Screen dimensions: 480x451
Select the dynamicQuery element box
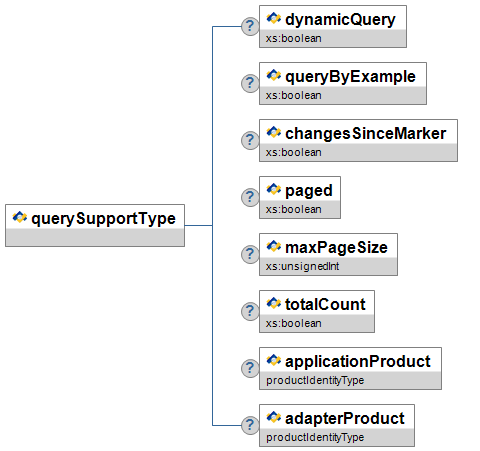point(333,26)
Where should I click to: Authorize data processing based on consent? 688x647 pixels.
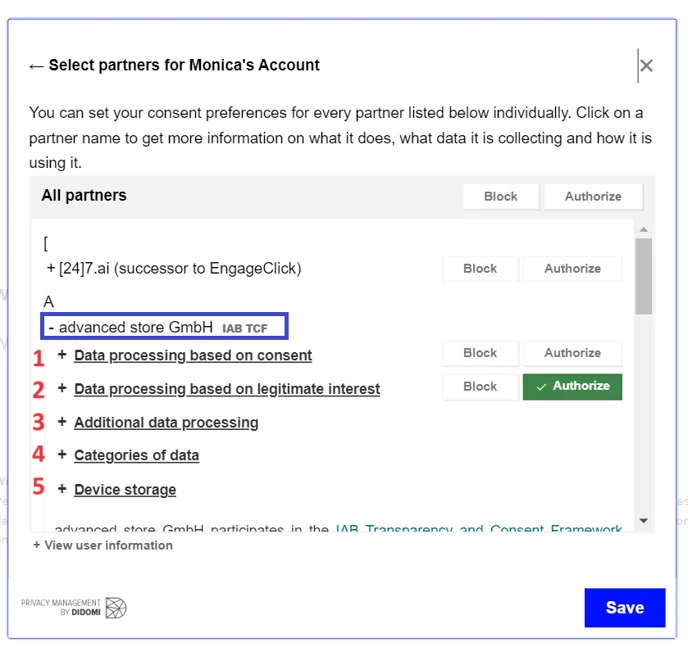click(x=572, y=353)
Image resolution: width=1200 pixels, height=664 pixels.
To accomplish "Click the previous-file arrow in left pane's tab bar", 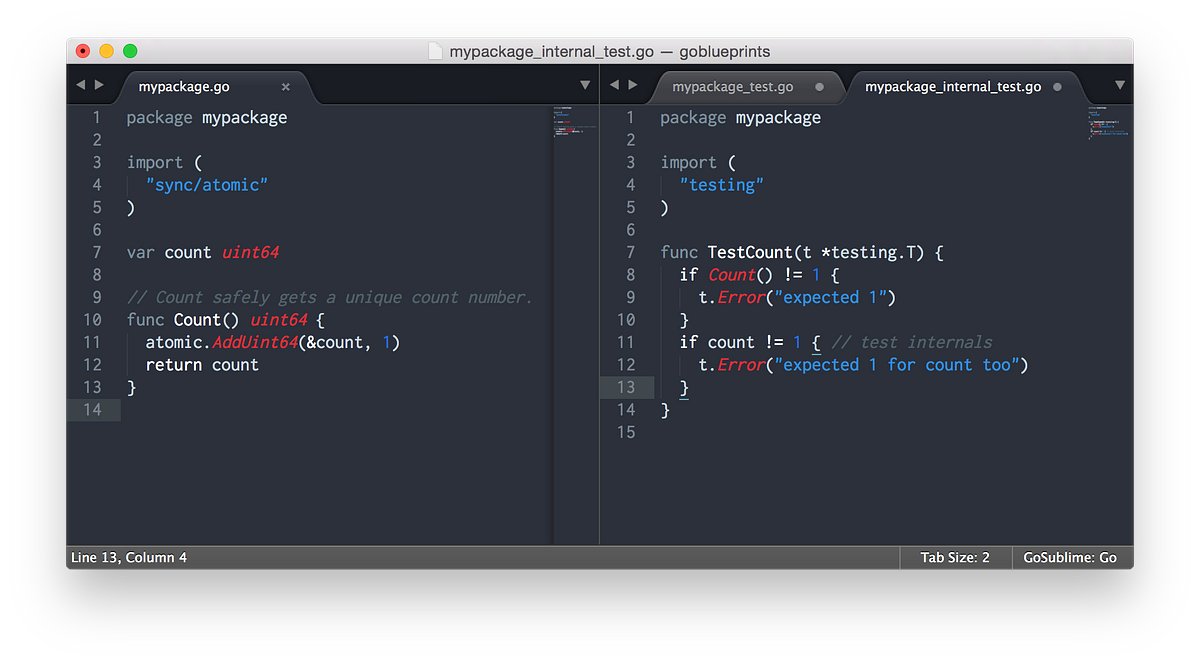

++++++

**PROBLEM TO SOLVE:** Each record should be printed again precisely, though not its pictures.

**REPLY:**
Screen dimensions: 480x451
Select the dynamicQuery element box
point(333,26)
Where should I click to: Authorize data processing based on consent? 688x647 pixels.
click(x=572, y=353)
Image resolution: width=1200 pixels, height=664 pixels.
To accomplish "Click the previous-file arrow in left pane's tab bar", 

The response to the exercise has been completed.